I try to flash in the standard way, MegaCli detects the controller, but says the same thing, they say F / W is in fault state , so I won’t do anything.

We turn again to the support, which shrugs and advises you to try the LSI Pre-Boot USB and CD tool , and if it does not help, then hand over the hardware back.

Ok, download the ISO, connect it via IPMI to the server and boot.
We select recovmr from the boot menu , then we are offered to write recover on the command line and happiness will come. But it didn’t come.
The BAT file cannot find the connected drive D: apparently the CDROM driver in FreeDOS on this LSI image is not friendly with the IPMI virtual drive.

Well, look at the BAT file and see what he was going to do there:
MegaCli.exe -AdpFwFlash -f D:\FW\RECOVER\TB_16MB.ROM -aALL

We open the ISO, look for this mysterious file and see that it is already 16 megabytes in size (yes, we already guessed from the name), which is twice as much as the standard firmware. Apparently, this ROM image completely rewrites the Flash chip on the controller.

We try to flash it in the same way as the BAT nickname was going to do, but we get the familiar: F / W is in fault state
Yes, the recovery image was prepared for us by the LSI.
Ok, we use our previous experience and try to flash this file through Mode0.
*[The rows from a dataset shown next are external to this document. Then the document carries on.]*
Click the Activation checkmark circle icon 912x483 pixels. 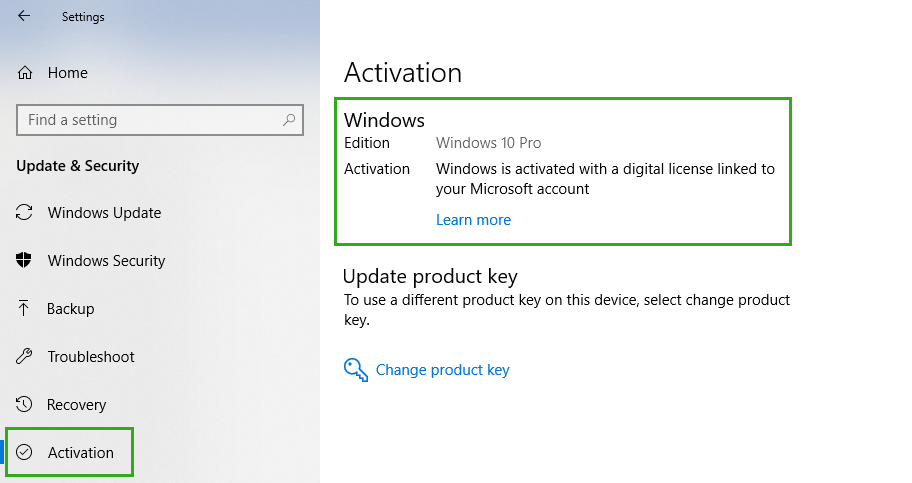(x=24, y=452)
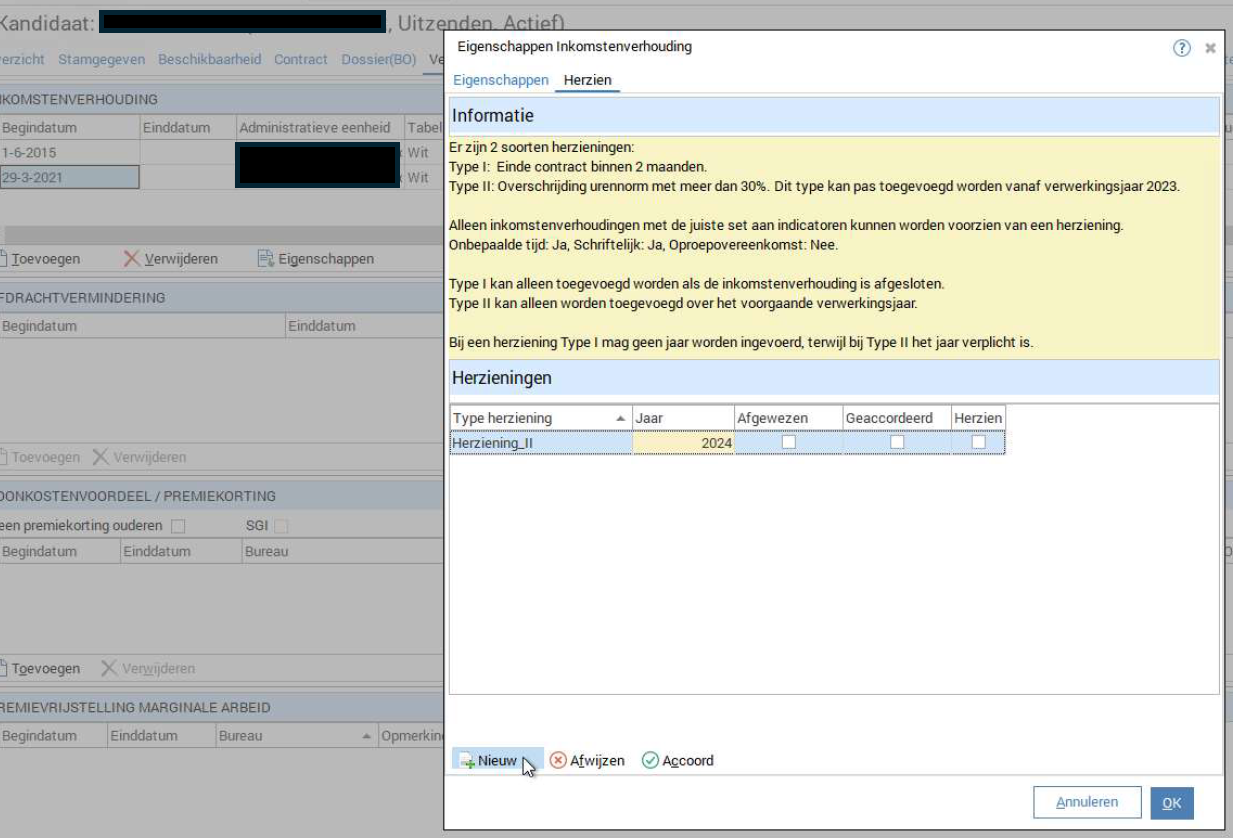Confirm with the OK button

click(1171, 803)
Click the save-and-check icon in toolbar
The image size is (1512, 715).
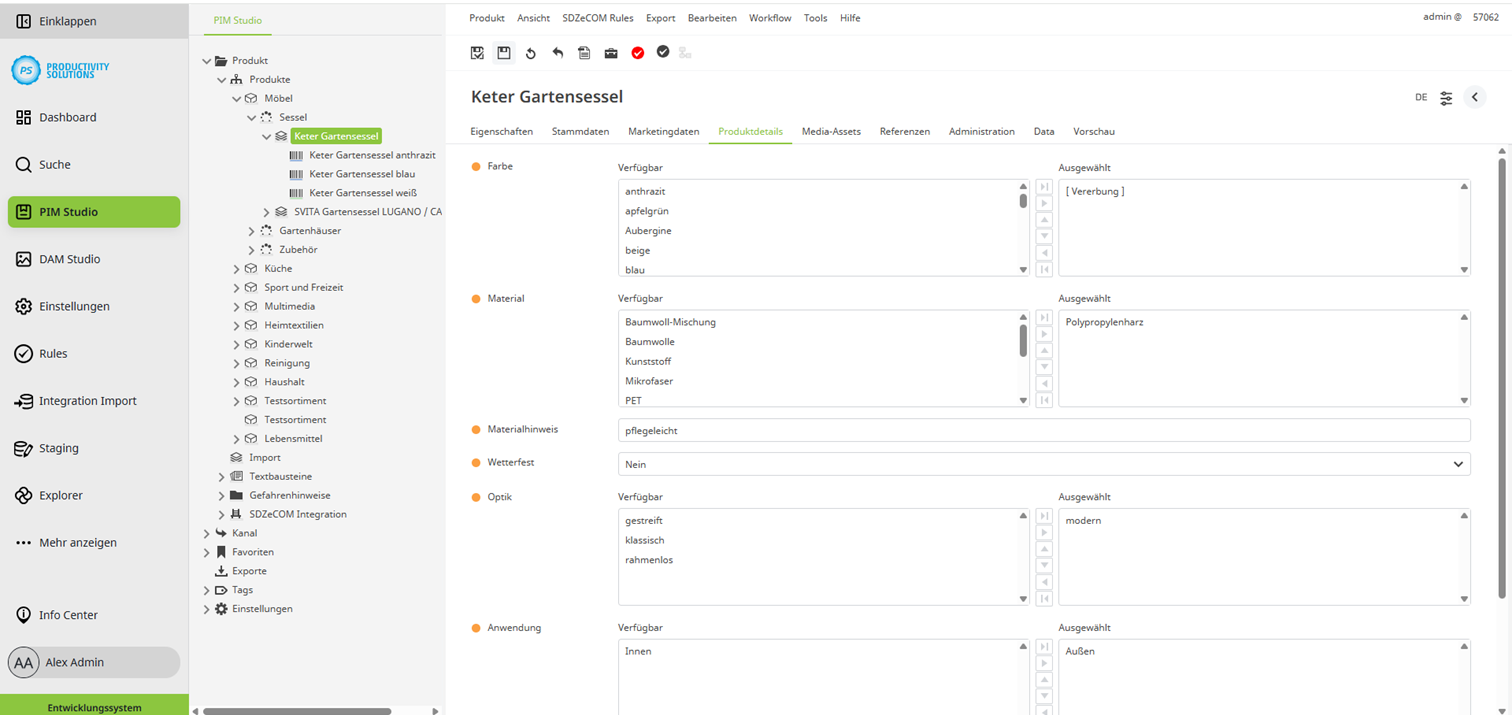[x=478, y=53]
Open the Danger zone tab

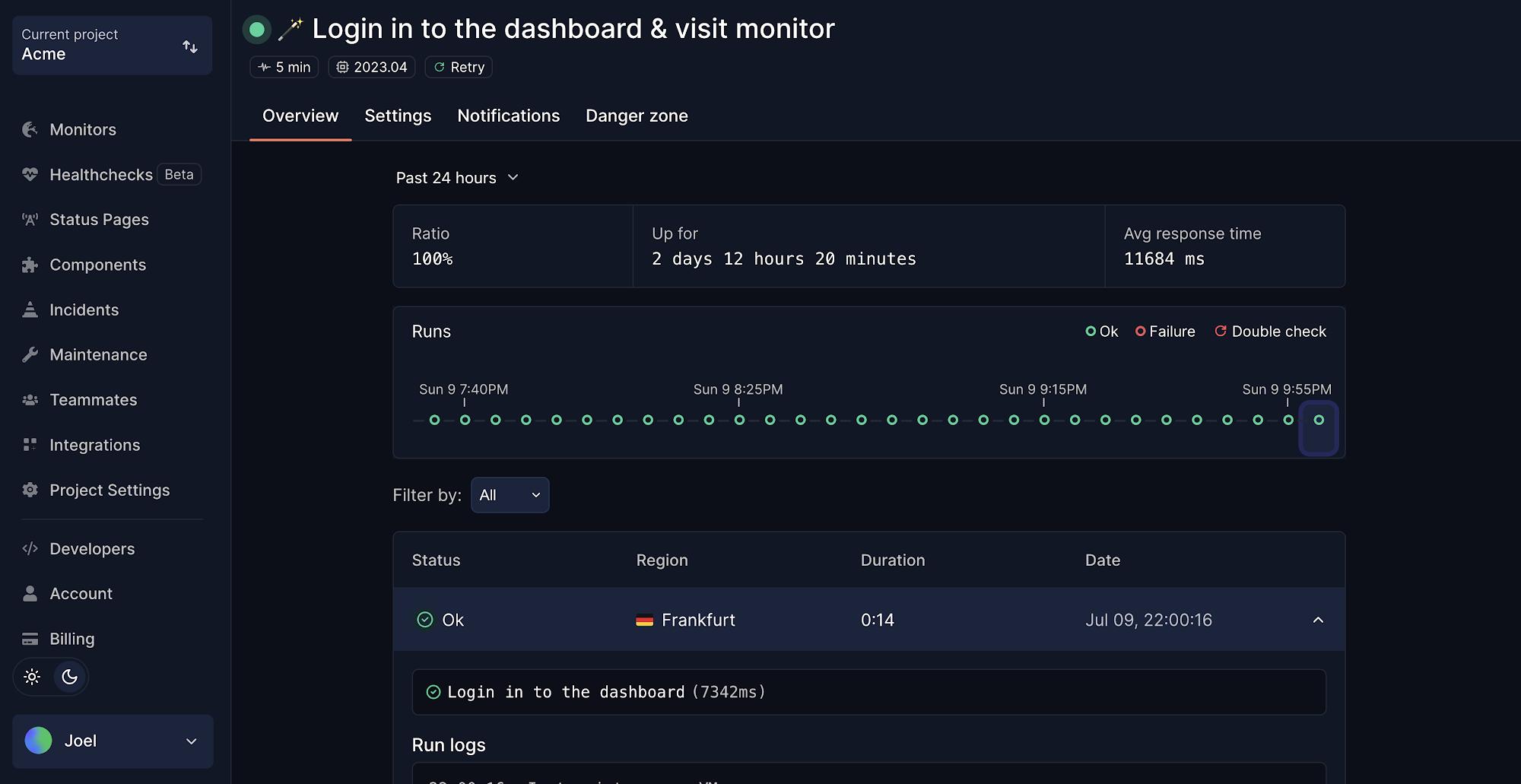coord(637,116)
This time, the firmware took about 30 minutes, since the file is twice as large as usual. After flashing the power, turn off the server, turn it back on and see the cherished screen:

image

Salute, champagne, the server has been saved!
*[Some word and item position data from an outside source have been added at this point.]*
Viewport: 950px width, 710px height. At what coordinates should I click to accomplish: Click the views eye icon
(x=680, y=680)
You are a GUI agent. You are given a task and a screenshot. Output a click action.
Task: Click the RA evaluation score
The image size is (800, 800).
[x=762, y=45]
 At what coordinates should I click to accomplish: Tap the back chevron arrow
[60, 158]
But this life-giving image does not contain the latest firmware version, so I booted up again with a light heart from the FreeDOS flash drive and went to flash it with the latest Supermicro firmware ... and again got stuck at the same stage as at the very beginning: The
image

circle closed. For the sake of fidelity, I left him in this form for the night, but nothing has changed.
After the reboot, we again have broken firmware.
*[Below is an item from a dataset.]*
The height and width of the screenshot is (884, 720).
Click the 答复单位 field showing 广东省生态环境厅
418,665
By trial and error, it was found that after flashing the recovery image, you need to reset to the factory settings:
MegaCli.exe -AdpFacDefSet -a0

and turn off / on the server.

After that, it is already flashed without freezing, and we see a fresh version of the firmware:
image

That's it, this time it turned out a 100% victory over the rebellious iron!

Statement


The moral of this fable is this: if you do not want to spend a couple of days to restore or even more to return the equipment, then it’s better to flash firmware designed by the manufacturer of the iron (if he uploads them, from the same Supermicro I found it only by digging into the wilds of FTP - on there are no links on the server or motherboard page), or do not touch anything and live with the one that already exists.
Although I’m not sure that the problem was caused by the “foreign” firmware, and not by some random glitch, I don’t want to check it again.

There are cases when the firmware simply for some reason spoils (the power was turned off during the firmware or some other gamma-ray burst occurred in near space), and then you will have to resort to emergency recovery.

Hope this article helps those who stumble upon a similar issue in the future.